Any and everything has been thrown at the barn wall to distract/destroy what is being accomplished, now
another revelation that can/will seriously impact the United States Economy....further delays of the
Boeing 737 MAX Airliner due to debris ( Yes debris..)  found in the fuel tanks of planes waiting to be delivered.
The debris included: Boot covering, tools, rags and various other items that would DEFINITELY cause problems 
with the fuel transfer and delivery to the engines...

Boeing is out of the Northwest.
The Northwest has a Large contingent of Liberal Lefties.
These Northwest Liberal Lefties are quite violent in their Viewpoints.
The chance of getting even 1% or less of these types is quite easy.
Instead of the US Congress throwing 100 % of management under
the bus, maybe just maybe they should look into connections with
radical groups having a vendetta that includes deliberately sabotaging
these products....*







*When a fabricator/welder/assembler/quality control individual(s) walk onto the " Construction " platform, they do so with 
(x) amount of tools/hardware/clothing extra .....finding this kind of debris within one of the most critical components of
ANY aircraft is absolutely unacceptable and in my eyes very very malicious in nature. The timing of all of these events
transpiring within the United States is beyond suspect. It's showing a distinct pattern of Sabotage to effect an outcome
contrary to the current administrations outcome/agenda.

We could have a booming economy like we've never seen before if the deliberate divide was not fostered 24/7 by
all those who just don't " Like " Trump.....
I've witnessed this type of behavior first hand and the solution is a hard pill to swallow, but it needs to done and done
immediately. If not everyone will witness a collapse like we've never seen. 

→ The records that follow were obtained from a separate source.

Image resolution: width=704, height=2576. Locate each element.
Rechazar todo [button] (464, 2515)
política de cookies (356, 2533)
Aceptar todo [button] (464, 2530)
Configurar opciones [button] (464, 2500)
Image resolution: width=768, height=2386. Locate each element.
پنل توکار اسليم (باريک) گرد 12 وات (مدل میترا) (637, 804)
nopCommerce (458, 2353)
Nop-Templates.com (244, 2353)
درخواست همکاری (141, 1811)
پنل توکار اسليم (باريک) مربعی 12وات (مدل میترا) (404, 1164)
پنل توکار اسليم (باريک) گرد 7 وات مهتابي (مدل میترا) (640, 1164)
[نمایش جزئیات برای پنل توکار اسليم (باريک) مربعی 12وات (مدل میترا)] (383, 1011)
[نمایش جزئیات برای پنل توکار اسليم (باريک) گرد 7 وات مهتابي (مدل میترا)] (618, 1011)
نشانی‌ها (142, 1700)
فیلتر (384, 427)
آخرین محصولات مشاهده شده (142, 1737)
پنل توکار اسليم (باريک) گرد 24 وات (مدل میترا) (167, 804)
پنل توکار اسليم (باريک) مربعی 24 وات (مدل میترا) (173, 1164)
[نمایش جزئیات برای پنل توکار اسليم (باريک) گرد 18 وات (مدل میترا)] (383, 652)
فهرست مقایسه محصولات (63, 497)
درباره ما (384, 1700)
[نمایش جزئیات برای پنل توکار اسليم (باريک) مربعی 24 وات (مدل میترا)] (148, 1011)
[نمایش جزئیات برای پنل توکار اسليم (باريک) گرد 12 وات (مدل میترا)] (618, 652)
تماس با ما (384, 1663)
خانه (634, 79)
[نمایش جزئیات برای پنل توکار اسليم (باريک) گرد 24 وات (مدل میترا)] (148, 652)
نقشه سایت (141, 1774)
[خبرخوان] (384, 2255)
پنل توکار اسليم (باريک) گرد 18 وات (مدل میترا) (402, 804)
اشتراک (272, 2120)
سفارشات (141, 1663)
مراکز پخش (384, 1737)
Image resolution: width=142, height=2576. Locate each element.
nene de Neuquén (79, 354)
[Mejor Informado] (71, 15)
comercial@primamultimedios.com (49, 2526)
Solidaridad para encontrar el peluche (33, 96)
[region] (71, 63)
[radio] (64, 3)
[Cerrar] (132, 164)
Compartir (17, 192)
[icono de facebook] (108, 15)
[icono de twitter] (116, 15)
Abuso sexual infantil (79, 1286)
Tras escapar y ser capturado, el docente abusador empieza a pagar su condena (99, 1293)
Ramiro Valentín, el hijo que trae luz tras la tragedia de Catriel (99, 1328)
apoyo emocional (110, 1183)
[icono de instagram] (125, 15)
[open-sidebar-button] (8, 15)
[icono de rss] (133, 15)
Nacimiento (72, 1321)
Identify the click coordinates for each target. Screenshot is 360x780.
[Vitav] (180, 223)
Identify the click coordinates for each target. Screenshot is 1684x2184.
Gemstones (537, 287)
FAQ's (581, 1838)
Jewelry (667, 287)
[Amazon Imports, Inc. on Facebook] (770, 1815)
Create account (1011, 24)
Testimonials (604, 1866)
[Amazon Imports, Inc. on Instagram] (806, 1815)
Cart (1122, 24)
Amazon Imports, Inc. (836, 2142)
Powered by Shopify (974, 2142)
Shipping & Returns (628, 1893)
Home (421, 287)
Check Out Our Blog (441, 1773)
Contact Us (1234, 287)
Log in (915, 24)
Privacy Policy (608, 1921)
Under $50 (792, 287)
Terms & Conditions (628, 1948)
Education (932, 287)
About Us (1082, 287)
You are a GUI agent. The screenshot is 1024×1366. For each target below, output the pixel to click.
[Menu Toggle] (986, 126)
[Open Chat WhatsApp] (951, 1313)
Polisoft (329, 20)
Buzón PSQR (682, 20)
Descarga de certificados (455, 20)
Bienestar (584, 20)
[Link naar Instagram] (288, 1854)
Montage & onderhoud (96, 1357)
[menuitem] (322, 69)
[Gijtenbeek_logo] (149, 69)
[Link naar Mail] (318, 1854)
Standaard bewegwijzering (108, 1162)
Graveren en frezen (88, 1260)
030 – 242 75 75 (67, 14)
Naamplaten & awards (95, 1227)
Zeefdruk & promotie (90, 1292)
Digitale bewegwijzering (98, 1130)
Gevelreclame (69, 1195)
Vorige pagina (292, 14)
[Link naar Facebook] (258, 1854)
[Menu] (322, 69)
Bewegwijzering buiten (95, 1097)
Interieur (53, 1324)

How can a country like China do what they've done to their citizens and with a clear conscious JUST worry about
their economic reputation....Yes complete selfishness...
How can Boeing's workers do what they've done to THEIR employer and with a clear conscious just worry about
THEMSELVES.....Yes complete selfishness....
How can a Political Party do what they've done over the last three and a half years full well knowing that the false
premises they have put forward are doing nothing but harm to the Country/President/Citizens....
YES COMPLETE SELFISHNESS IS THE MOTIVE......

We .." AMERICA " have a huge problem, WE are not running it......Selfish individuals/groups are running it and
it's very very obvious what has been exposed by the selection of Donald J. Trump as President. 
They " The Selfish individuals/Groups " have been exposed when he pulled back the curtain ....
The amount of money WE America have worked so hard for has been STOLEN from us and has lined the 
pockets of " The Selfish individuals/groups "...when these thugs realized that the gravy train was about to
be exposed for what it REALLY WAS !!!!!
*


----------



## Hüsker Dü (Feb 22, 2020)

nononono said:


> *President Trump has reversed an economy that was just idling along barely above the red line, all while
> being attacked by every Globalist you can think of along with Democrats who had/have a financial interest
> in the " Global " economy superseding the United States Economy....
> 
> ...


Yep you nailed it! Next for you a pulitzer!


----------



## nononono (Feb 22, 2020)

Hüsker Dü said:


> Yep you nailed it! Next for you a pulitzer!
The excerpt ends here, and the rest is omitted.